SOURCE EXCERPT —
:::

Near-Realtime Rsync Replicated File System
- This demo starts 3 instances with id’s as localhost_12001, localhost_12002, localhost_12003
- Each instance stores its files under /tmp/<id>/filestore
- localhost_12001 is designated as the master, and localhost_12002 and localhost_12003 are the slaves
- Files written to the master are replicated to the slaves automatically. In this demo, a.txt and b.txt are written to /tmp/localhost_12001/filestore and they get replicated to other folders.
- When the master is stopped, localhost_12002 is promoted to master.
- The other slave localhost_12003 stops replicating from localhost_12001 and starts replicating from new master localhost_12002
- Files written to new master localhost_12002 are replicated to localhost_12003
- In the end state of this quick demo, localhost_12002 is the master and localhost_12003 is the slave. Manually create files under /tmp/localhost_12002/filestore and see that appear in /tmp/localhost_12003/filestore
- Ignore the interrupted exceptions on the console :-)
git clone https://git-wip-us.apache.org/repos/asf/helix.git cd helix git checkout tags/helix-0.6.3 cd recipes/rsync-replicated-file-system/ mvn clean install package -DskipTests cd target/rsync-replicated-file-system-pkg/bin chmod +x * ./quickdemo
There are many applications that require storage for storing large number of relatively small data files. Examples include media stores to store small videos, images, mail attachments etc. Each of these objects is typically kilobytes, often no larger than a few megabytes. An additional distinguishing feature of these use cases is that files are typically only added or deleted, rarely updated. When there are updates, they do not have any concurrency requirements.
These are much simpler requirements than what general purpose distributed file system have to satisfy; these would include concurrent access to files, random access for reads and updates, posix compliance, and others. To satisfy those requirements, general DFSs are also pretty complex that are expensive to build and maintain.
A different implementation of a distributed file system includes HDFS which is inspired by Google’s GFS. This is one of the most widely used distributed file system that forms the main data storage platform for Hadoop. HDFS is primary aimed at processing very large data sets and distributes files across a cluster of commodity servers by splitting up files in fixed size chunks. HDFS is not particularly well suited for storing a very large number of relatively tiny files.
It’s possible to build a vastly simpler system for the class of applications that have simpler requirements as we have pointed out.
- Large number of files but each file is relatively small
- Access is limited to create, delete and get entire files
- No updates to files that are already created (or it’s feasible to delete the old file and create a new one)
We call this system a Partitioned File Store (PFS) to distinguish it from other distributed file systems. This system needs to provide the following features:
- CRD access to large number of small files
- Scalability: Files should be distributed across a large number of commodity servers based on the storage requirement
- Fault-tolerance: Each file should be replicated on multiple servers so that individual server failures do not reduce availability
- Elasticity: It should be possible to add capacity to the cluster easily
Apache Helix is a generic cluster management framework that makes it very easy to provide scalability, fault-tolerance and elasticity features. rsync can be easily used as a replication channel between servers so that each file gets replicated on multiple servers.
- Partition the file system based on the file name
- At any time a single writer can write, we call this a master
- For redundancy, we need to have additional replicas called slave. Slaves can optionally serve reads
- Slave replicates data from the master
- When a master fails, a slave gets promoted to master
Every write on the master will result in creation/deletion of one or more files. In order to maintain timeline consistency slaves need to apply the changes in the same order To facilitate this, the master logs each transaction in a file and each transaction is associated with an 64 bit ID in which the 32 LSB represents a sequence number and MSB represents the generation number The sequence number gets incremented on every transaction and the generation is incremented when a new master is elected
Replication is required for slaves to keep up with changes on the master. Every time the slave applies a change it checkpoints the last applied transaction ID. During restarts, this allows the slave to pull changes from the last checkpointed ID. Similar to master, the slave logs each transaction to the transaction logs but instead of generating new transaction ID, it uses the same ID generated by the master.

:::

Interface element listing
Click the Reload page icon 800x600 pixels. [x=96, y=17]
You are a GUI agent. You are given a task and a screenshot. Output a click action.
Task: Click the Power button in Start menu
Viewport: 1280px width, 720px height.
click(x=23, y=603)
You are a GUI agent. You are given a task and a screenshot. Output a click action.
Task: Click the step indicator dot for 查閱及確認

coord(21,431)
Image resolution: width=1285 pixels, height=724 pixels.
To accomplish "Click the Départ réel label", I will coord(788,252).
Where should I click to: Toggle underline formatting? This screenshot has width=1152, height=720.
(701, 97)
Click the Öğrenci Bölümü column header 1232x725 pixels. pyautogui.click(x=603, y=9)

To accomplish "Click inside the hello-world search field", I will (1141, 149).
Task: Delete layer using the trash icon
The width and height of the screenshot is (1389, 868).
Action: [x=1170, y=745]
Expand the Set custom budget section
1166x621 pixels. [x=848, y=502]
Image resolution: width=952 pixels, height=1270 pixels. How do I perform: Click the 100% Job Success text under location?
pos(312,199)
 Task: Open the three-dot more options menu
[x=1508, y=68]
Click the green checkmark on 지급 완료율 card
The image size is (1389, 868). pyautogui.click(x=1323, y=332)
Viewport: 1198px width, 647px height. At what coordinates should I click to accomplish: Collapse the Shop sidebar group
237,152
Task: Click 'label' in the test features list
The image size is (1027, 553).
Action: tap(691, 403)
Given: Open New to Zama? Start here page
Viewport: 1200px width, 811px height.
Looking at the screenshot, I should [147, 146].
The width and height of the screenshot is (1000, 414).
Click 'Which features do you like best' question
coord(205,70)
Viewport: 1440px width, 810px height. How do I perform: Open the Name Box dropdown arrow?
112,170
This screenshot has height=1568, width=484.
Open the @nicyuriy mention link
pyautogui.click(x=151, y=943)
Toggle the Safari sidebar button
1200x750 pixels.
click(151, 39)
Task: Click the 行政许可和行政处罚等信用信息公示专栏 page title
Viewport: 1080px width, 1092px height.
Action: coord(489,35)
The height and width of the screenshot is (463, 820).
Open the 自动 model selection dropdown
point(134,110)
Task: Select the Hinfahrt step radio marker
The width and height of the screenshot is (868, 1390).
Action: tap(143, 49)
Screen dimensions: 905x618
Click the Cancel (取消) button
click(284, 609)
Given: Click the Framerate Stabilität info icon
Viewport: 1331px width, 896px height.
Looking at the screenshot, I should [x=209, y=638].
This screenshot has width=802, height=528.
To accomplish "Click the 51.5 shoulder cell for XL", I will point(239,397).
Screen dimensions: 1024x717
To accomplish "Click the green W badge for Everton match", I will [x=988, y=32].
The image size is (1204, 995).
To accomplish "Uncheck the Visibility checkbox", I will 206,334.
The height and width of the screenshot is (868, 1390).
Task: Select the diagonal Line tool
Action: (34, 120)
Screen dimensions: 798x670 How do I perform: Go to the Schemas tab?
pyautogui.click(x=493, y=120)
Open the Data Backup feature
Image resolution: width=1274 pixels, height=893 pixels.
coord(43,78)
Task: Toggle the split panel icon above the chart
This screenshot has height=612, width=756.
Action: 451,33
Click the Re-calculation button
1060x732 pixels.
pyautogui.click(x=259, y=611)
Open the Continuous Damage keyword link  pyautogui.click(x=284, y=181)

:::

WHAT THIS TASK INVOLVES —
In the replicated file system page, what do the 32 least significant bits of each 64-bit transaction ID represent?

EXERCISE SOLUTION —
A sequence number.